Some Jain temples and institutions were peremptorily razed to the ground and Jain saints summarily evicted from the historic Bhadragiri Hills in Bagalkote district of central Karnataka on December 2, on grounds of alleged encroachment of government land, even though the area is renowned as a major pilgrimage centre of the Jain community since Muni Bhadrabahu introduced Jainism to south India in the third century BC.
Muni Bhadrabahu, renowned as a Shrutakevali, knower of all Jain canonical literature, was the seventh in the line of pattadharas or chief disciples of the Tirthankara, Sri Mahavir ji, and this religious lineage died with him when he passed away around 357 BCE, at the age of 76 years.
According to historical records, Bhadrabahu took 12,000 monks to the south during a severe famine in order to give the rest of the community a better chance at survival in that trying period. He was accompanied by Chandragupta Maurya, emperor and founder of the Mauryan empire, who became a Jain monk and fasted to death around 300 BC on Chandragiri Hill at Shravanabelagola, near Mysore. Bhadrabahu also left his mortal coils at Shravanabelagola after taking a vow of Sallekhana.
During his sojourn in the south, he would have travelled to propagate his teachings, and possibly stayed long enough at Bhadragiri Hills for them to be named after him. Bagalkote is an important tourist and pilgrimage town that has long been associated with the Jain community.
Shocked by the unexpected iconoclasm, Jains in Bagalkote, Dharwad and Koppala staged protests and condemned the government’s actions. The North Karnataka Jain Maha Sangha said that because of the prolonged historical association with the Bhadragiri Hills, where Jain saints have been settled since the 4th century, as attested by several historical records, the community was in negotiation with the government over possession of the land on which the temple stood. The overnight and one-sided decision to destroy the structures was unnecessary.

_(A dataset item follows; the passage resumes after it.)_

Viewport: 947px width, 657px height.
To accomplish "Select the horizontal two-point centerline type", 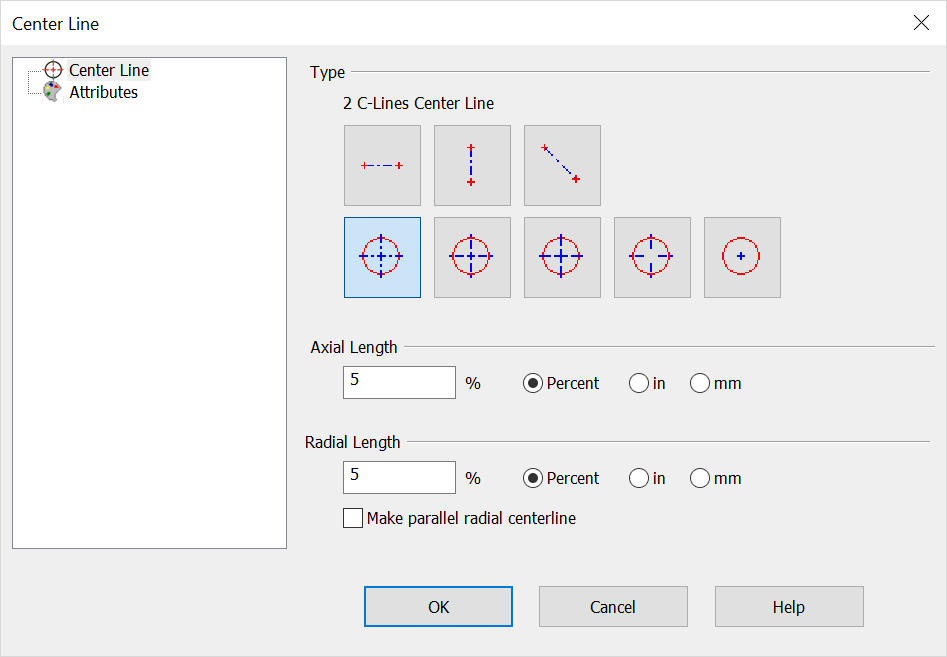I will coord(382,165).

According to locals who declined to be named, the Jain presence on the hills goes back centuries and over the years, hundreds of relics dating back to over a millennia, have been discovered at the hill, which soon emerged as a major pilgrimage centre for Jains. This prompted the community to build temples when Jain murtis were found in pristine condition, fit to be worshipped. Possibly they had been hidden to avoid desecration in the historical past.
Normally, the Archaeological Survey of India takes possession of such findings, but the Jain community has always been loath to hand over its divinities to the ASI, and generally races to erect temples before the information percolates. This is how the Parsvanath Temple came up at Ranila, near Rohtak, Haryana. Something similar seems to have happened in the Bhadragiri Hills also.
As agitated Jain leaders called upon the Chief Minister and the Congress leadership in Delhi, the State Government took the stand that it had no knowledge of the episode and had given no such instructions. The Congress government was also largely successful in keeping the news of this incident out of the media.
But the matter is far from resolved. Two rounds of discussion with the district administration and representatives of the Jain groups failed on December 5, and the Jain monks, led by one of the chief monks, Muni Kularatna Bhushan Maharaj, continued their indefinite fast. The monks argued that they were only protecting the area and conducting only religious activities, not any commercial activities.
Under pressure, the district administration returned the murtis on December 5, but the Jain leaders agreed to accept the images only on the condition that they should be installed on the very place from where they had been removed (prior to the destruction of the temples). The administration refused on grounds that the entire area was government property. The State Government has now deputed district in-charge Minister S.R. Patil and other local elected representatives to negotiate peace with the nation’s most peaceful, non-violent, and law-abiding community.